UNA
HISTORIA DE AMOR Y ENGAÑOS
El amor entre Carlos y Camilla surgió durante un partido
de polo en 1975, deporte que ambos han practicado toda la vida.
Se asegura que mantuvieron relaciones a finales de los años
70, pero finalmente éste contrajo matrimonio con una
jovencísima Lady Diana Spencer.

El 29 de julio de 1981 tuvo lugar la boda entre Carlos de Inglaterra
y Diana Spencer, convirtiéndose ésta en princesa
de Gales. La sociedad británica recibió con entusiasmo
el enlace, aunque años más tarde se conocería
que fue un verdadero 'matrimonio de conveniencia' ya que Carlos
estaba realmente enamorado de Camilla Parker Bowles.
HISTORIA DE ENGAÑOS
La historia de estos amantes que hoy tiene un final feliz no
es la única y el pasado real de Inglaterra guarda varias.
Es de conocimiento público que los soberanos del Palacio
de Buckinham tenían amantes, a los que mantenían
en muy buena situación económica y social.
Enrique VIII se casó con Catalina de Aragón, hija
de los Reyes Católicos, pero como no pudo darle el hijo
varón, pidió la nulidad. Sus ojos ya estaban puesto
en la cortesana, Ana Bolena, desatando un conflicto religioso
que desembocó en el cisma de la Iglesia de Inglaterra
y el nacimiento de la Iglesia Anglicana.
Con el tiempo, el monarca acusó su nueva esposa de adulterio
y ordenó que la decapitaran, para contraer nupcias con
Jane Seymour, muerta en el intento de dar a luz. Enrique se
casó otras tres veces, siendo Catalina Parr, la única
de sus consortes que sobrevivió.
Otro episodio novelesco es la vida de Jorge III. Se enamoró,
por primera, vez de Sara Lenox, pero el amante de la madre del
rey no le permitió formalizar una relación. Más
tarde perdió la cabeza por una mujer que estaba muy lejos
del molde real, Hannah Lightfoot, con quien tuvo tres hijos.

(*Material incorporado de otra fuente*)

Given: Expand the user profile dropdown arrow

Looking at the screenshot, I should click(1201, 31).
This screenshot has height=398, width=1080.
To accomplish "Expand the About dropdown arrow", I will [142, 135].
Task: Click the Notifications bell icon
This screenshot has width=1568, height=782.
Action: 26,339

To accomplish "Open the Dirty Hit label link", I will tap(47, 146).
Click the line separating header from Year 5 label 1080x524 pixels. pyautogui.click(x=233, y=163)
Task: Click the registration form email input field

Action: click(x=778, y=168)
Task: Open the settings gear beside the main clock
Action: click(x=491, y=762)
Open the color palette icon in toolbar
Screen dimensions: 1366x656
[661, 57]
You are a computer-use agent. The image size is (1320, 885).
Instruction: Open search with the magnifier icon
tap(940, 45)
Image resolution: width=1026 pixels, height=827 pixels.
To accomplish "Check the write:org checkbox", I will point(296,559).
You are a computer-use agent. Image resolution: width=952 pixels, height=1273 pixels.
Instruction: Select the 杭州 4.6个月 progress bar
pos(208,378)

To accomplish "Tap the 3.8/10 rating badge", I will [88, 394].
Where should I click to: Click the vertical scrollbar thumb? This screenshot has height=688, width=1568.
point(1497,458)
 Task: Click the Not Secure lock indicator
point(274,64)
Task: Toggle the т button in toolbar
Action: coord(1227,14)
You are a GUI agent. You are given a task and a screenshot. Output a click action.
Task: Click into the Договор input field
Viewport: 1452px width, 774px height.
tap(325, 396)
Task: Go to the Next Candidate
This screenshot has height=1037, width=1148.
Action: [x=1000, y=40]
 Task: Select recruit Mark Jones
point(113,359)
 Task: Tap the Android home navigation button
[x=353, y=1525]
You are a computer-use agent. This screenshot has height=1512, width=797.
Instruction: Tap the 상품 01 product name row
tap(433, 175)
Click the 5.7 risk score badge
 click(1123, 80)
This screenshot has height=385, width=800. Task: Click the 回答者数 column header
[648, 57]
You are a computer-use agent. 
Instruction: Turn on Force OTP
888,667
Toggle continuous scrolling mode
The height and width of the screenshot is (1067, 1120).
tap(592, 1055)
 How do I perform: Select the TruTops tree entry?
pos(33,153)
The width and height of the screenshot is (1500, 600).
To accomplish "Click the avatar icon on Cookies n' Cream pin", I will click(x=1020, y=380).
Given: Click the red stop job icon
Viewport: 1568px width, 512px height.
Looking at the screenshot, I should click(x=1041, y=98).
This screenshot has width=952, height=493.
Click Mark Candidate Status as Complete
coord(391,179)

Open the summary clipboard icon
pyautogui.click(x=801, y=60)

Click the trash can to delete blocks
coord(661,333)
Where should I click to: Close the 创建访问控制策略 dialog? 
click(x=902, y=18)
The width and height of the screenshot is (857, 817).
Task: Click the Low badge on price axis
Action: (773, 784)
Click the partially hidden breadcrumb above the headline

Él mismo, cansado de la vida libertina de sus hermanos
dictó las Actas de Bodas Reales. En ellas se establece
que ningún miembro de la casa real puede casarse antes
de los 25 años de edad sin la venia del rey ni tampoco
sin la aprobación del Parlamento.
Escándalos como estos han manchado la bullada seriedad
de la corona inglesa, la cual, tras períodos relativamente
cortos, suele pedir que se respete la vida privada de la realeza,
como si con un dedo se tapase el sol.
DATO
Eduardo VII: bisnieto de un hijo ilegítimo de Eduardo
III y bisabuelo del príncipe Carlos de Inglaterra, tuvo
un affaire con la bisabuela de Camilla Parker, Alice Keepel.
El soberano abdicó, en parte, por la simpatía
que evidenciaba hacia el régimen nazi.